**What to do:** Extract, from the records beneath this instruction, each line that contains the word "screenshot".

Stored data entries:
┌──
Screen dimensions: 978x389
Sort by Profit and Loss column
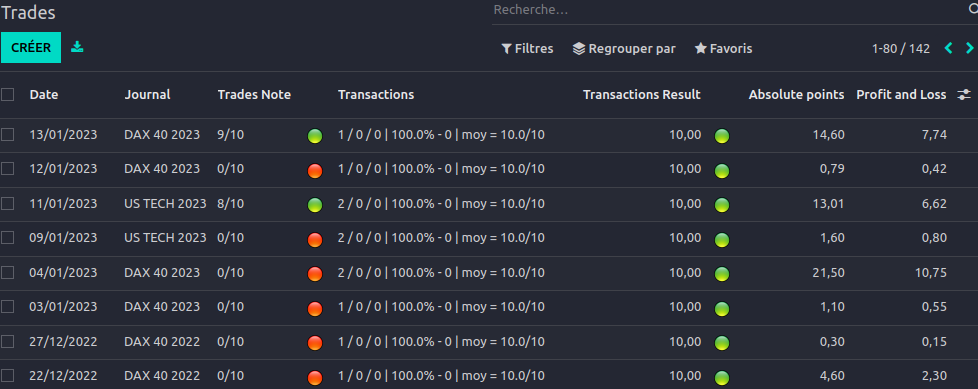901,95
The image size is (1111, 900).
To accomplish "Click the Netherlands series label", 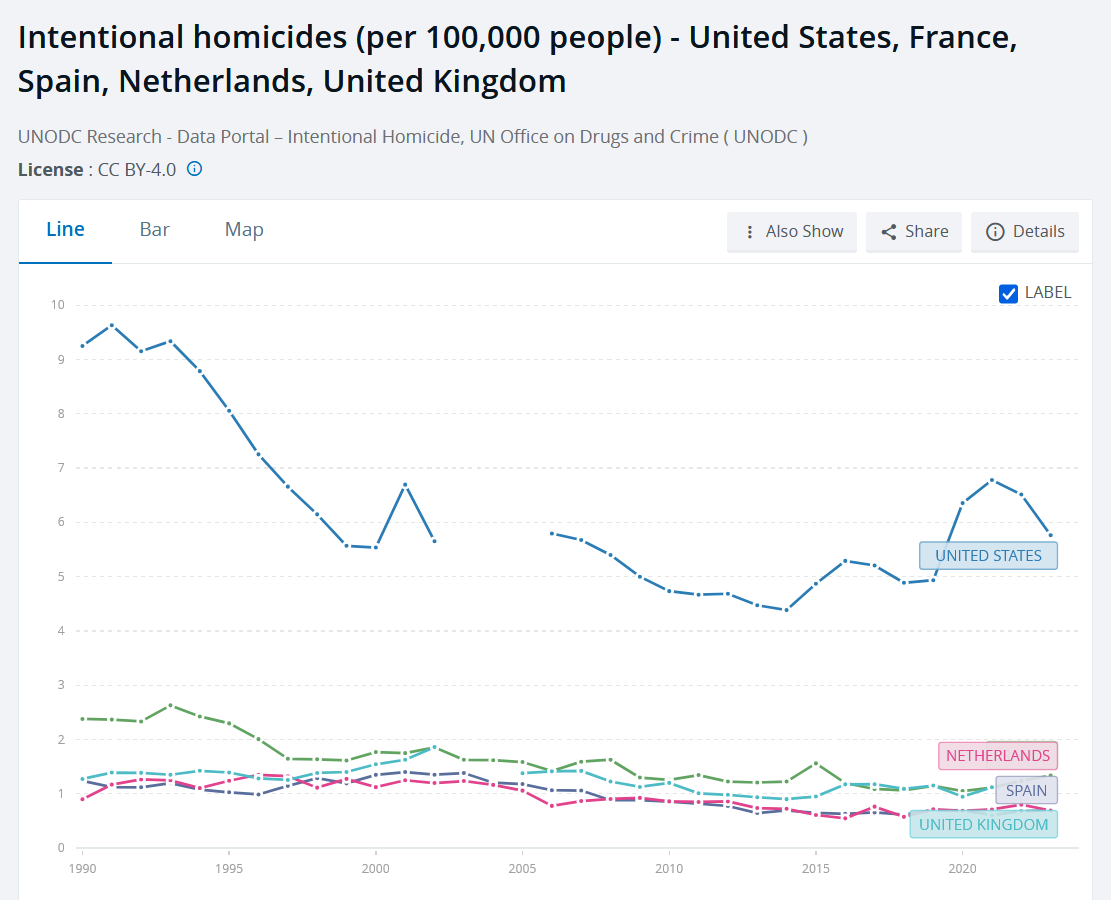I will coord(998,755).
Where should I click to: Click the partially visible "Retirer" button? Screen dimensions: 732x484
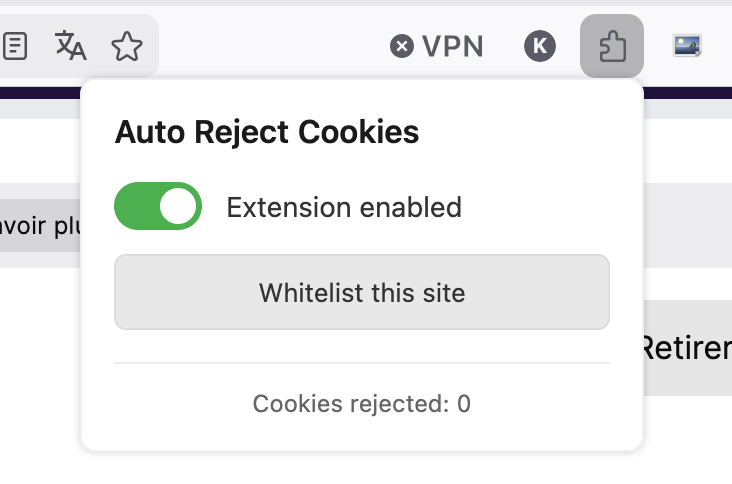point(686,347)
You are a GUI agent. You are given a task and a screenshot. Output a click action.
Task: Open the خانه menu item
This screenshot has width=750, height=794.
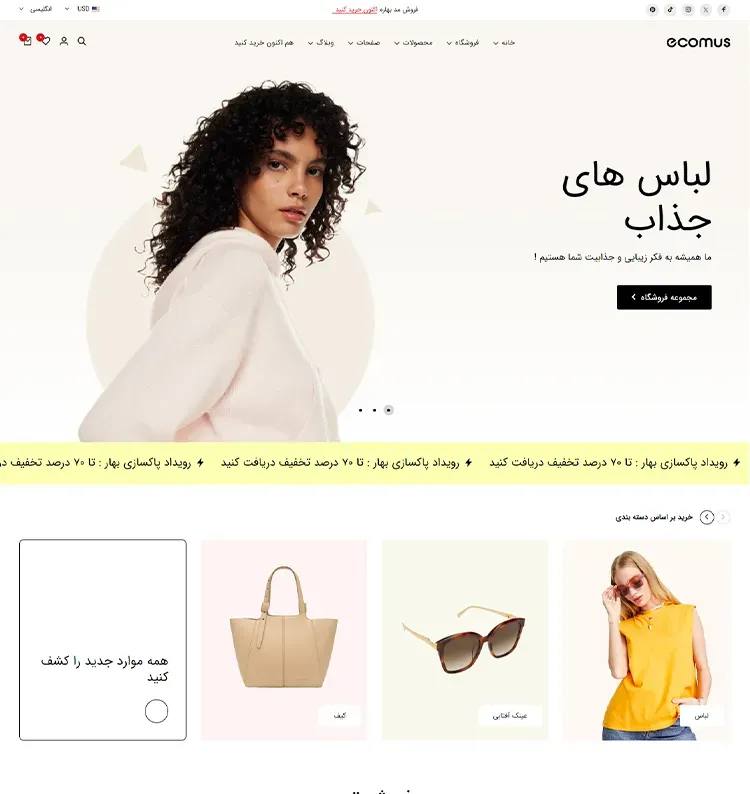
└──
**Output:**
You are a GUI agent. You are given a task and a screenshot. Output a click action.
This screenshot has width=750, height=794.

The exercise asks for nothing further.